TSFMAudit detects hidden data contamination in time series AI models

New method reveals if your forecasting model was trained on test data...

Deep Dive

Data contamination—where evaluation data leaks into pretraining—is a growing problem for AI models. For text-based LLMs, exact-match checks offer some protection, but time series signals are continuous and heterogeneous, making contamination auditing far harder. A new paper from researchers at Zhejiang University, Salesforce AI, and others proposes TSFMAudit, the first formal framework to detect such leakage in time series foundation models (TSFMs). The method leverages a simple but powerful insight: when a model has already seen a dataset during pretraining, fine-tuning on that same data shows unusually efficient adaptation—loss drops faster and the model’s weights change less. TSFMAudit measures these signals via probe adaptation dynamics, flagging potentially contaminated evaluation sets.
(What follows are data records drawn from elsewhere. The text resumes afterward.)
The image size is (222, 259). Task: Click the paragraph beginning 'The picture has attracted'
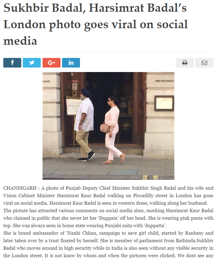108,218
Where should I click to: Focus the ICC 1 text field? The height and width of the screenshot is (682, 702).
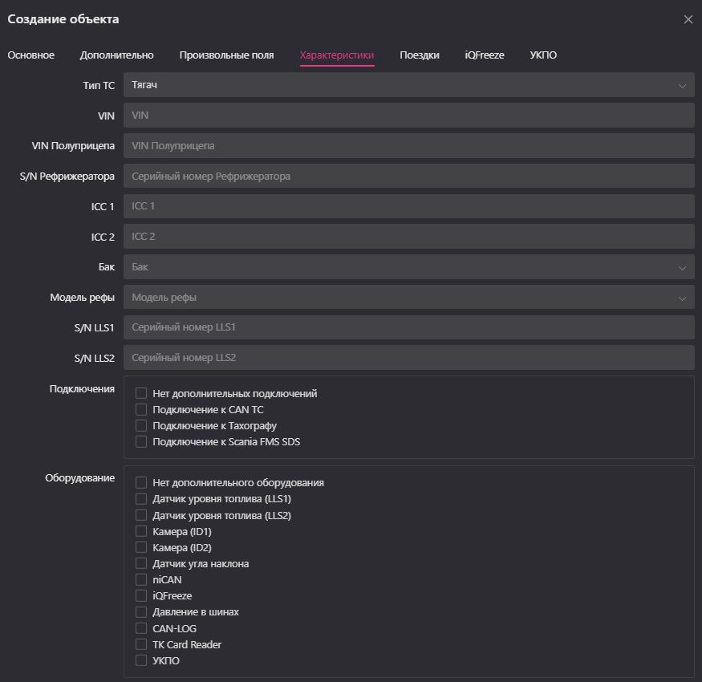(408, 206)
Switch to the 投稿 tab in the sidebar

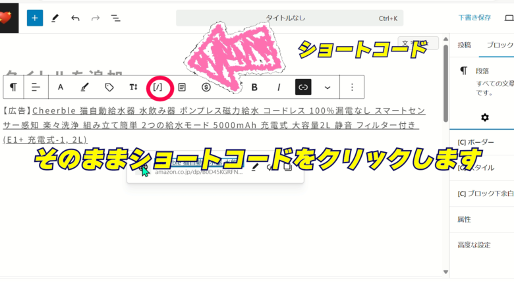465,45
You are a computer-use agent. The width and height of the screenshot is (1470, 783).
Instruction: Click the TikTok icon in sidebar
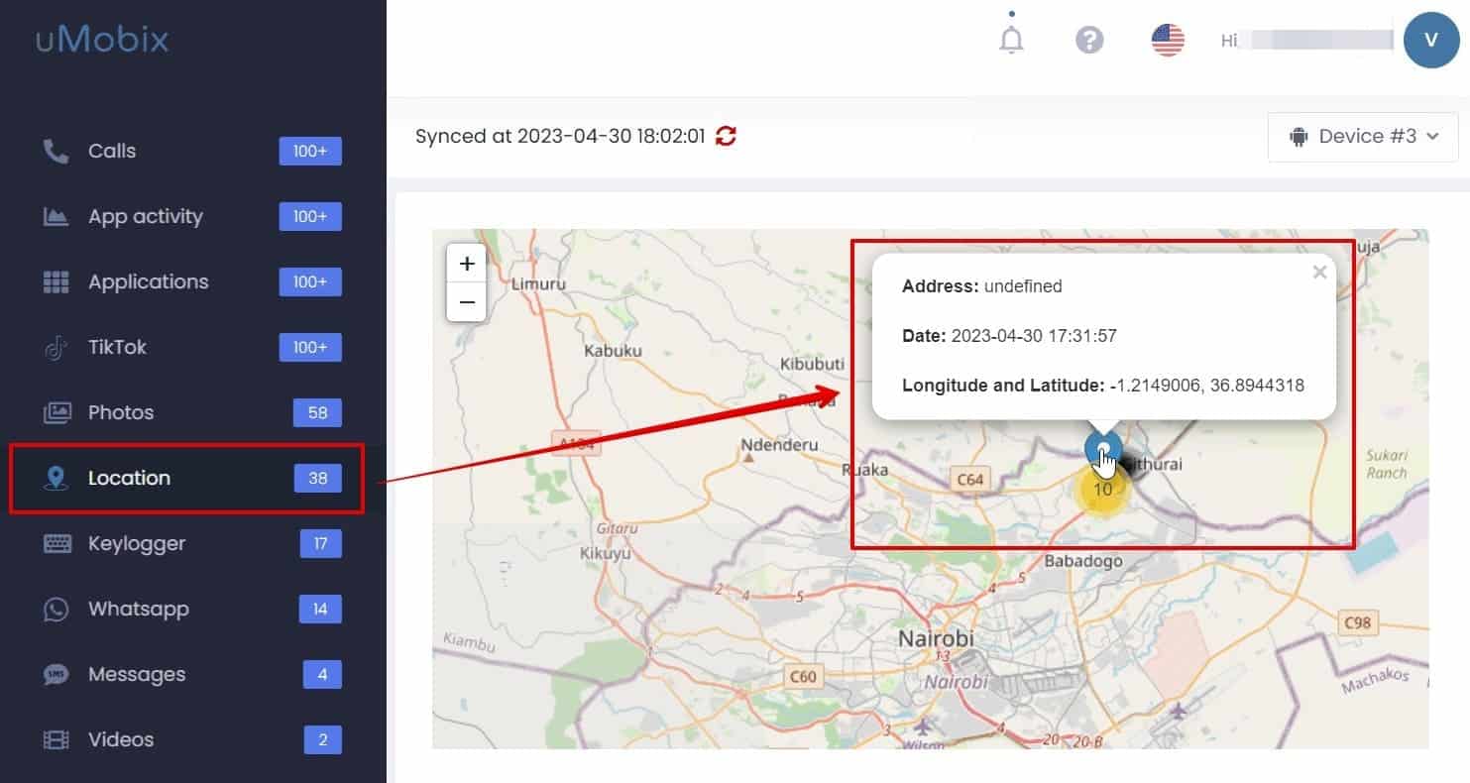pyautogui.click(x=56, y=347)
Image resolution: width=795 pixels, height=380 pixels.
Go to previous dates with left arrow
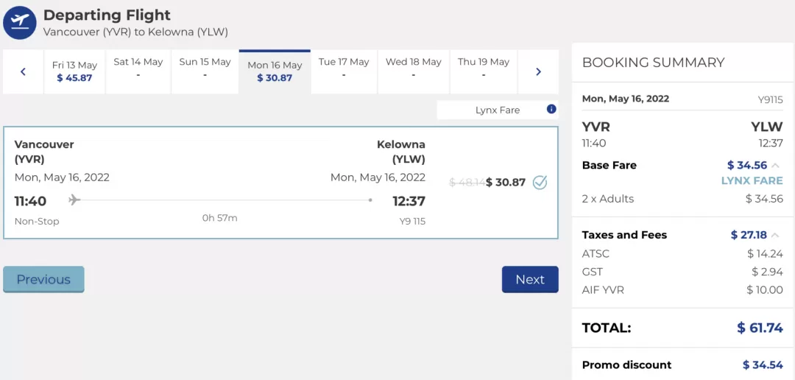(23, 72)
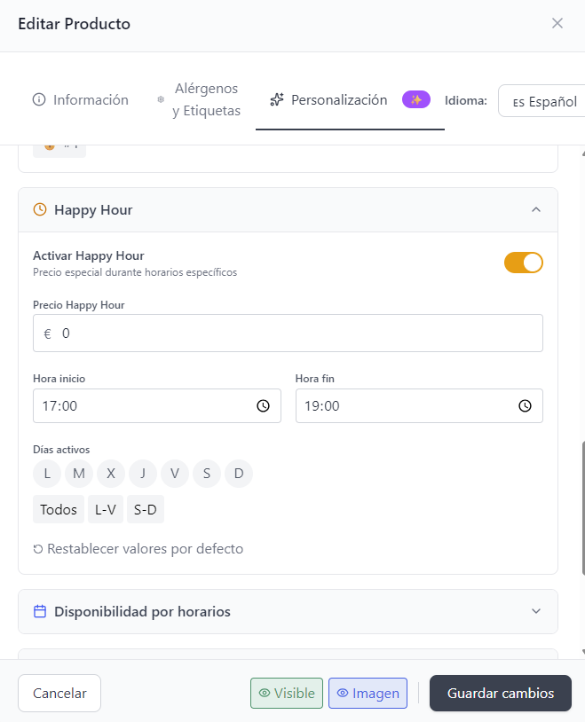Click the eye icon on the Visible button
The image size is (585, 722).
click(x=265, y=692)
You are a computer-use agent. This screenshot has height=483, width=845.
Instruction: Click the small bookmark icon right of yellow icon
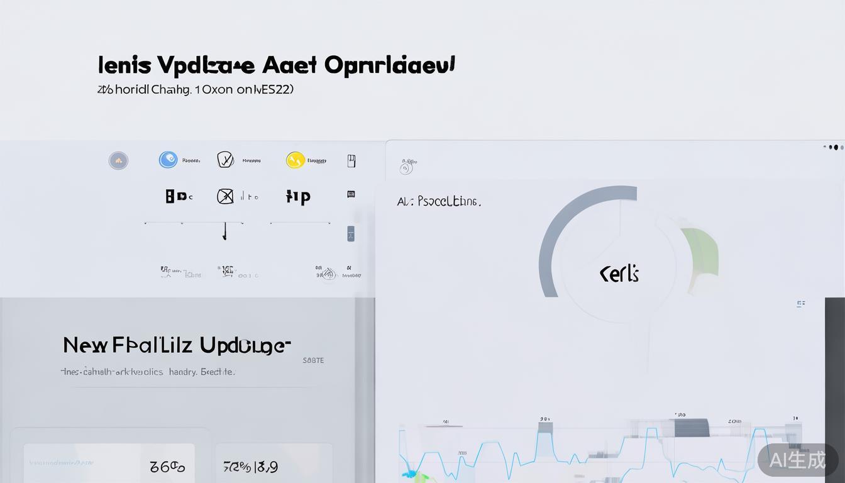(x=351, y=161)

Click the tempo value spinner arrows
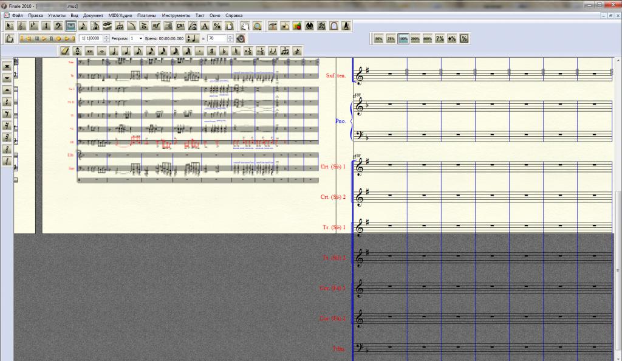tap(231, 38)
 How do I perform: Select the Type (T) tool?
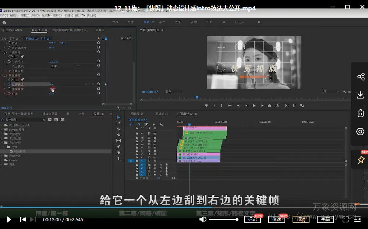tap(118, 158)
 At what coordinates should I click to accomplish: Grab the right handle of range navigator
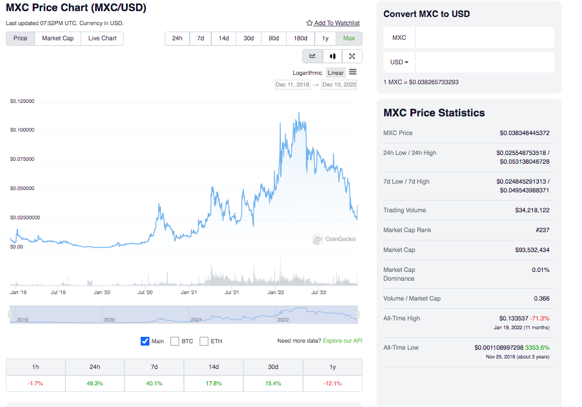pyautogui.click(x=358, y=315)
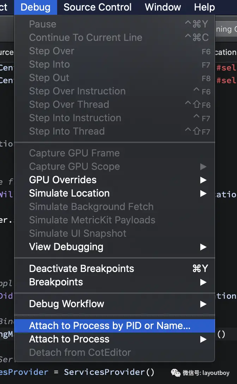Click the ServicesProvider() code text
The image size is (237, 384).
pos(109,372)
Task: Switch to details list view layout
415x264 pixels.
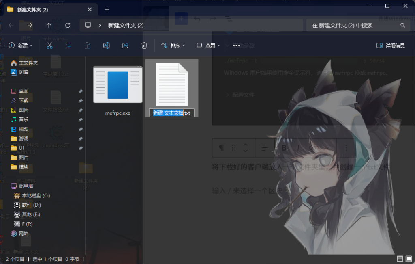Action: pyautogui.click(x=400, y=259)
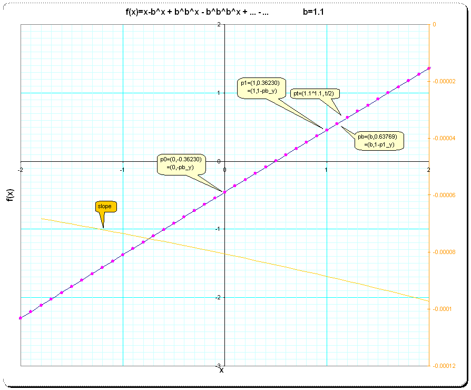471x390 pixels.
Task: Click the -0.00004 right axis tick label
Action: point(444,138)
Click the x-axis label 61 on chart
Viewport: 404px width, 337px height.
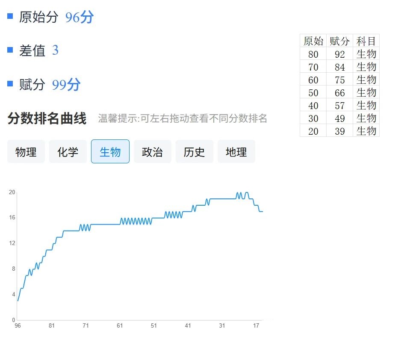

The team evaluated TSFMAudit across 6 major TSFMs (including Lag-Llama, PatchTST, and TimesNet) and 187 benchmark datasets, using documented training sources as ground-truth labels for contamination. Compared to 10 baseline methods from the LLM contamination literature, TSFMAudit achieved the highest detection accuracy, demonstrating that time series contamination leaves a distinct adaptive signature. The authors also release their code and benchmarks. This work is critical as TSFMs become more widely deployed in finance, energy, and weather forecasting—domains where inflated performance claims could lead to costly real-world decisions. By giving auditors a reliable detection tool, TSFMAudit helps ensure that reported accuracy reflects genuine generalization, not data leakage.

Key Points
  • First formal study of pretraining contamination auditing for time series foundation models
  • Detects contamination via probe adaptation dynamics: 30% faster loss reduction and 40% smaller backbone movement on leaked datasets
  • Evaluated on 6 TSFMs (e.g., Lag-Llama, PatchTST) and 187 datasets, outperforming 10 baselines from LLM literature

Why It Matters

Ensures honest evaluation of time series AI, preventing over-optimistic claims in finance, energy, and weather forecasting.